■ Problem details ■
For every line in the entries that contains "panel", show the whole line.
===== Records for the task
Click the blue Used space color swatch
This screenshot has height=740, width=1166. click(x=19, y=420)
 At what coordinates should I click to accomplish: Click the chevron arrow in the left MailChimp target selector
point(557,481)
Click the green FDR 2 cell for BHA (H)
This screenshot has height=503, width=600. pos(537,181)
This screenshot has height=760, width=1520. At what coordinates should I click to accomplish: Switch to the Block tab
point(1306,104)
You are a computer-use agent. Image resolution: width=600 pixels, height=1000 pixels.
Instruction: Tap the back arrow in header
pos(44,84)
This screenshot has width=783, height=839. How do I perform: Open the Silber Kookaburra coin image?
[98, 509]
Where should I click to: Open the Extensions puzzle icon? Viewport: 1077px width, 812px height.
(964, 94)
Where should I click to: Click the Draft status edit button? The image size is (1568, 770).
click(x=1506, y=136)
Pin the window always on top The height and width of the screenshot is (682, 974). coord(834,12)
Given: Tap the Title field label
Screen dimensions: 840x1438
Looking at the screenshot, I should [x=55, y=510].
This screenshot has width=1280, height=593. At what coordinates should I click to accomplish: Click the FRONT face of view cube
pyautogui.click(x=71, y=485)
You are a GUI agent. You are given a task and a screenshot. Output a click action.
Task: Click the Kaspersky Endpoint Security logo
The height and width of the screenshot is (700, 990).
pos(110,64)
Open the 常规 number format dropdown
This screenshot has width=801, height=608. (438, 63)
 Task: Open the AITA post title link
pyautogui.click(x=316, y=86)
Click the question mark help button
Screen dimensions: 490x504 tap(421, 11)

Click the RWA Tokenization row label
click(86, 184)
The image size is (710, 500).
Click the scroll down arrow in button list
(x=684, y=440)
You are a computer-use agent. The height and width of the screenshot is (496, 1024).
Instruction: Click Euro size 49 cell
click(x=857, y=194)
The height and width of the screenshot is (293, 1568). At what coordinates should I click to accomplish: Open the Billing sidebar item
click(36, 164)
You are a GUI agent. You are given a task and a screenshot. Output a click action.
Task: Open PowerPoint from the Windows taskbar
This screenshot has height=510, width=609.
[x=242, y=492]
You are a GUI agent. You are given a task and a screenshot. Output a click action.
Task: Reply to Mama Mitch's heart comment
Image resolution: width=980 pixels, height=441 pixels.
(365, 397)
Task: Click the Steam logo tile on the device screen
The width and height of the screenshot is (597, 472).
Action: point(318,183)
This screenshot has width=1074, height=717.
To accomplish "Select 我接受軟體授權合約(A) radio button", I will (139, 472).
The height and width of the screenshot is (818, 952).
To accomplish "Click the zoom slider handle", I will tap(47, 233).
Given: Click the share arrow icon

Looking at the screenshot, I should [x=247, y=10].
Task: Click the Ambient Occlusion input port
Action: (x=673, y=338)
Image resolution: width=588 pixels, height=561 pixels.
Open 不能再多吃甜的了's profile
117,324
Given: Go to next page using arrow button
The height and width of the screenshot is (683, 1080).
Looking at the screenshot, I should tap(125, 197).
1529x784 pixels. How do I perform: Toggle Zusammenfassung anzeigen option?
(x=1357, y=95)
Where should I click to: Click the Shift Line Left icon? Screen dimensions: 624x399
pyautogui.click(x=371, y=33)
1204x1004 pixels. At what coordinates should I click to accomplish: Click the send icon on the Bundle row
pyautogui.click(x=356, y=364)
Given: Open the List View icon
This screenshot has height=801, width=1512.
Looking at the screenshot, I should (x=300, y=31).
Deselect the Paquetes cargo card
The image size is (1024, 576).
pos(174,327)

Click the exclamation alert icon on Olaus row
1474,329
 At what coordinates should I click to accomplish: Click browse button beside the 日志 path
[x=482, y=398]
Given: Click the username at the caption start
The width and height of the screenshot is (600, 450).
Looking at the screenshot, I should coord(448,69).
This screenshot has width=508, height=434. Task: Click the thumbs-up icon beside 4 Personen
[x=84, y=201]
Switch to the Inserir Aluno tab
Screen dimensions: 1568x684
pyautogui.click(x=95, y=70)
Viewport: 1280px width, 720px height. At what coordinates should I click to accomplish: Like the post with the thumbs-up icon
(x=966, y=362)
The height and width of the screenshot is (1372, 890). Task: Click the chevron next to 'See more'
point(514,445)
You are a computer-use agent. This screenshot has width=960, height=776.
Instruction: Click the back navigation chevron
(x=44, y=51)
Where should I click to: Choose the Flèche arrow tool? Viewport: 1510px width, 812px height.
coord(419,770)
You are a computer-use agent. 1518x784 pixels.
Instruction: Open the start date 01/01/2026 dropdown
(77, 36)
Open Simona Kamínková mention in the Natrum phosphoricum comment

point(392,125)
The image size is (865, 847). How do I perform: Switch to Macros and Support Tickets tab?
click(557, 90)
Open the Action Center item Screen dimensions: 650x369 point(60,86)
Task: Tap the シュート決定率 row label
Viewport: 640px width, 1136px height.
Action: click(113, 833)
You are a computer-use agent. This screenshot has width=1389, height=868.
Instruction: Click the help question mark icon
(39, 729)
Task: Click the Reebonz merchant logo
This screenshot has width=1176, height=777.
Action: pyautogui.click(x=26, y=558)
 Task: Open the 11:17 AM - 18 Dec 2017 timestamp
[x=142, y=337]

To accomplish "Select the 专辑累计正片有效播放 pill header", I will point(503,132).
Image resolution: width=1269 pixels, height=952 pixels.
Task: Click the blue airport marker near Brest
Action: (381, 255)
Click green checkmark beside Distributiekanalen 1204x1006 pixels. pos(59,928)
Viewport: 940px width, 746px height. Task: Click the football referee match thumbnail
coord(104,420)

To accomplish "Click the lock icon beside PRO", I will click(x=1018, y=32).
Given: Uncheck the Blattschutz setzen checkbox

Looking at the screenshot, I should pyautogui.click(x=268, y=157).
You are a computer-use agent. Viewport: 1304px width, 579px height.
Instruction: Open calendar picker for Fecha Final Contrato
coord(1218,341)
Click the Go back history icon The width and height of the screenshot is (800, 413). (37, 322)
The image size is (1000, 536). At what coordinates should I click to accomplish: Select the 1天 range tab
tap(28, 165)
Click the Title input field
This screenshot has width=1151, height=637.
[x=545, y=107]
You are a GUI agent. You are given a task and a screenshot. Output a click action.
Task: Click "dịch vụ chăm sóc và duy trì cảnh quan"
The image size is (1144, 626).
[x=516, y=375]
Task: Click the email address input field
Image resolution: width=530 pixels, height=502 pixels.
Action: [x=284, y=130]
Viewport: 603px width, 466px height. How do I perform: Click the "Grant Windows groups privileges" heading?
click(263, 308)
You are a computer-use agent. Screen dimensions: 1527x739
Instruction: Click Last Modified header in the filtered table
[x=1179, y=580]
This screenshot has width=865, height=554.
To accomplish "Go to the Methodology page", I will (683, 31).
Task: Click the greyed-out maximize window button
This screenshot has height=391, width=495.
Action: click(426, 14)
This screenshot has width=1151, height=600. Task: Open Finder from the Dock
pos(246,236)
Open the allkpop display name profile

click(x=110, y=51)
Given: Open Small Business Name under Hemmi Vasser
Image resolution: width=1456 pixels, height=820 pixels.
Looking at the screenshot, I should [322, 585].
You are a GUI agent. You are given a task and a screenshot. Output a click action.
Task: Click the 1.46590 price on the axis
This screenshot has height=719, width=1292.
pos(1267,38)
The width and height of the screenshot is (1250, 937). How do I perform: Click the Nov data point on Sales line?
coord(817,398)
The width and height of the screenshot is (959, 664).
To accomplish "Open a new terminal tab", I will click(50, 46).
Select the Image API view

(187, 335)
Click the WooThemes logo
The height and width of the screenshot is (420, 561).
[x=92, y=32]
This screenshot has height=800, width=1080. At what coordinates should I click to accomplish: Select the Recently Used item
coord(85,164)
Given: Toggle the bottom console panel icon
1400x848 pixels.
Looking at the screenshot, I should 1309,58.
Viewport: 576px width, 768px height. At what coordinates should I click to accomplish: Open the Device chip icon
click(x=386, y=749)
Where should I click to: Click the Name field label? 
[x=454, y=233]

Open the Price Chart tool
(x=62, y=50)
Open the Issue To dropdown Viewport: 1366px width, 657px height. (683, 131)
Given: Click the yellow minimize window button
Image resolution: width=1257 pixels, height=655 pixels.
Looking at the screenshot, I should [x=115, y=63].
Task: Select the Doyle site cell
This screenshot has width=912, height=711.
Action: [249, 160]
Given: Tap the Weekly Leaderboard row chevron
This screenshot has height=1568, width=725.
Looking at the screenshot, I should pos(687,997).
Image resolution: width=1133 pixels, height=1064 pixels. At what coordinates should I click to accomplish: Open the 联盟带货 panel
==========
■ Output ■
Given: Toggle the bottom console panel icon
Image resolution: width=1133 pixels, height=1064 pixels. At what coordinates should I click to accomplish: Open the 联盟带货 panel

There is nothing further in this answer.